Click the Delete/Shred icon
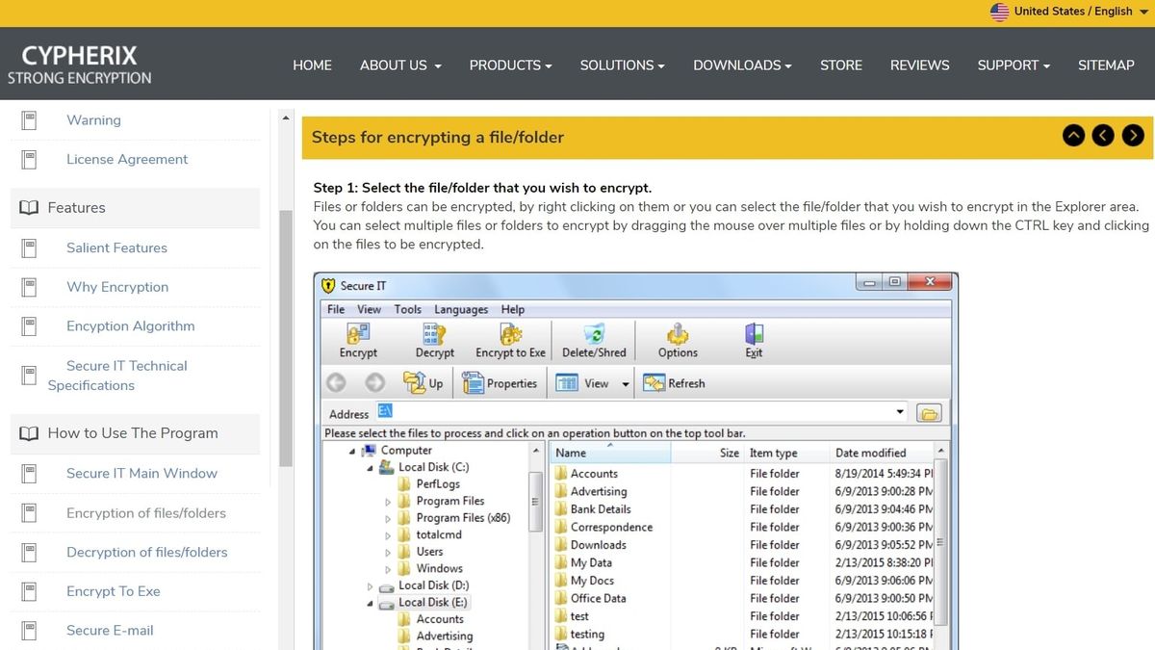coord(593,339)
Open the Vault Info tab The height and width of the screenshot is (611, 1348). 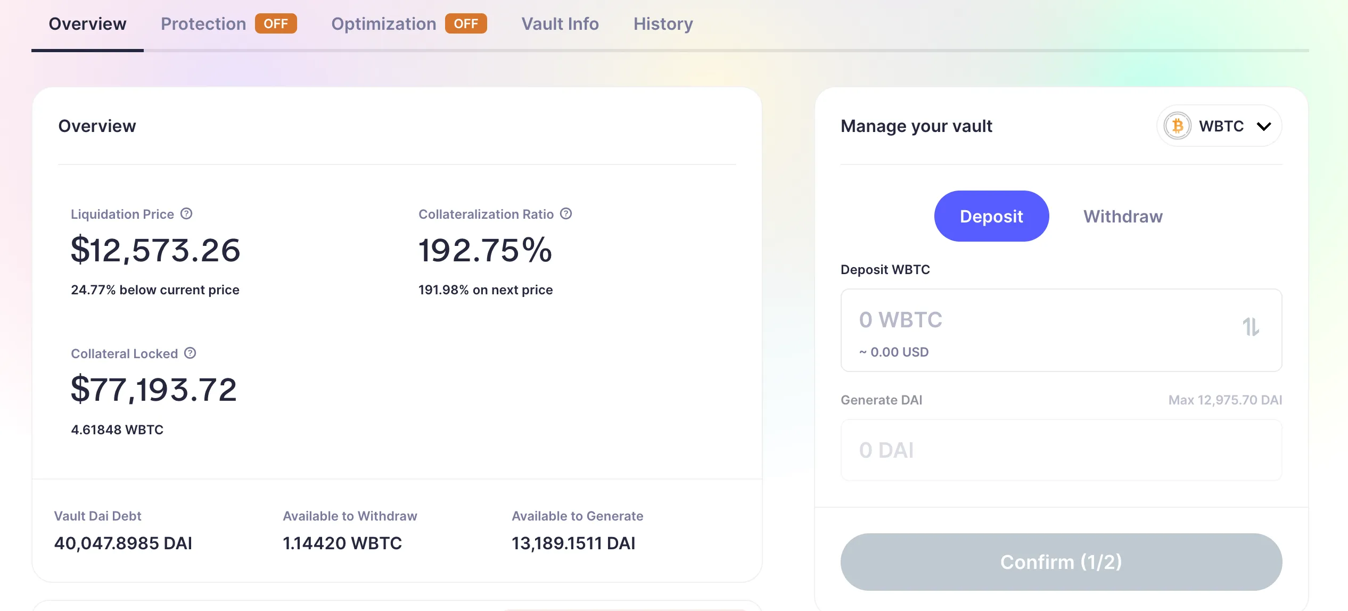point(560,24)
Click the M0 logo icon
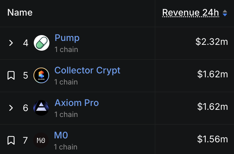 (41, 140)
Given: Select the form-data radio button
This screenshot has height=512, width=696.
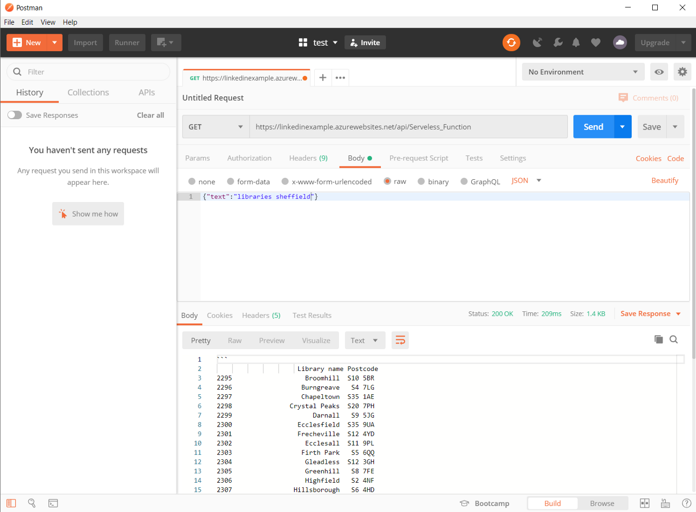Looking at the screenshot, I should 231,182.
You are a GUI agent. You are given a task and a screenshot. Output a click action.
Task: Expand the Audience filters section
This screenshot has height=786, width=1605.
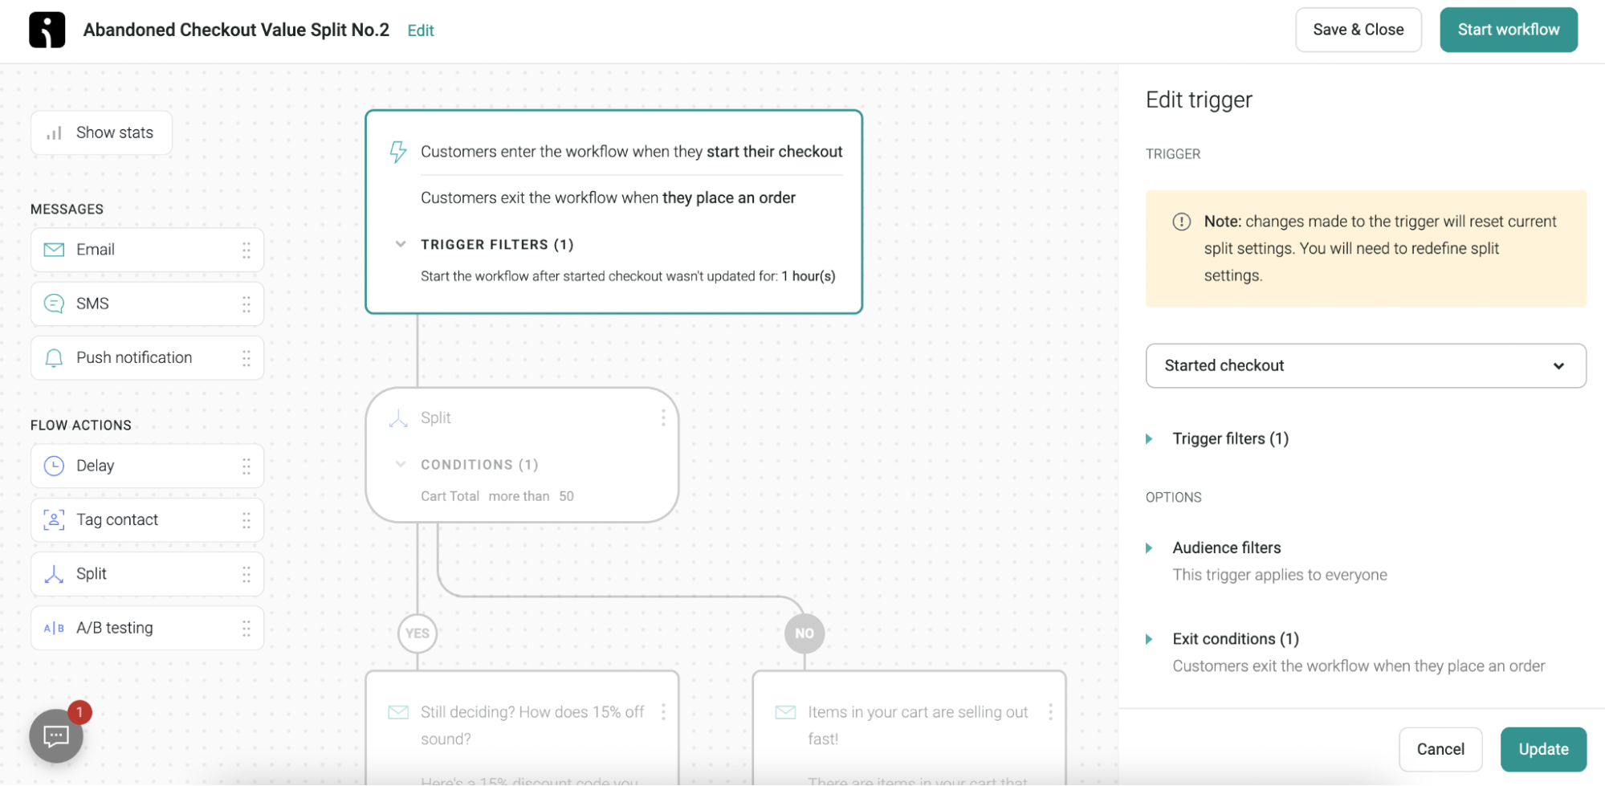point(1226,548)
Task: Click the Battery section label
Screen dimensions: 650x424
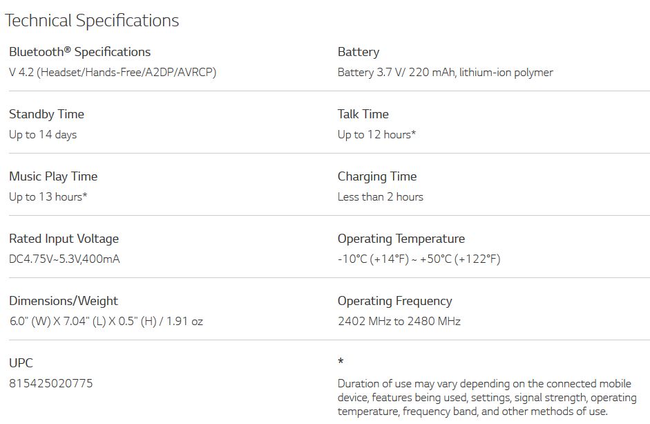Action: click(x=358, y=52)
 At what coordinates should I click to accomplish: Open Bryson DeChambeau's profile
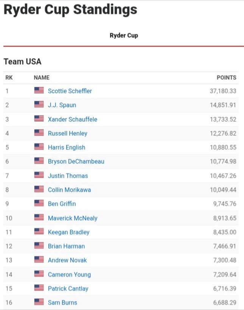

────────────────────

» GIVEN TASK:
Please convert the records from the line with "Given: Select the form-data radio button" up to and including the line with "Looking at the screenshot, I should 231,182." into a numbered list, skipping blank lines. Leave the pictures out of the answer.

» RESULT OF THIS TASK:
1. Given: Select the form-data radio button
2. This screenshot has height=512, width=696.
3. Looking at the screenshot, I should 231,182.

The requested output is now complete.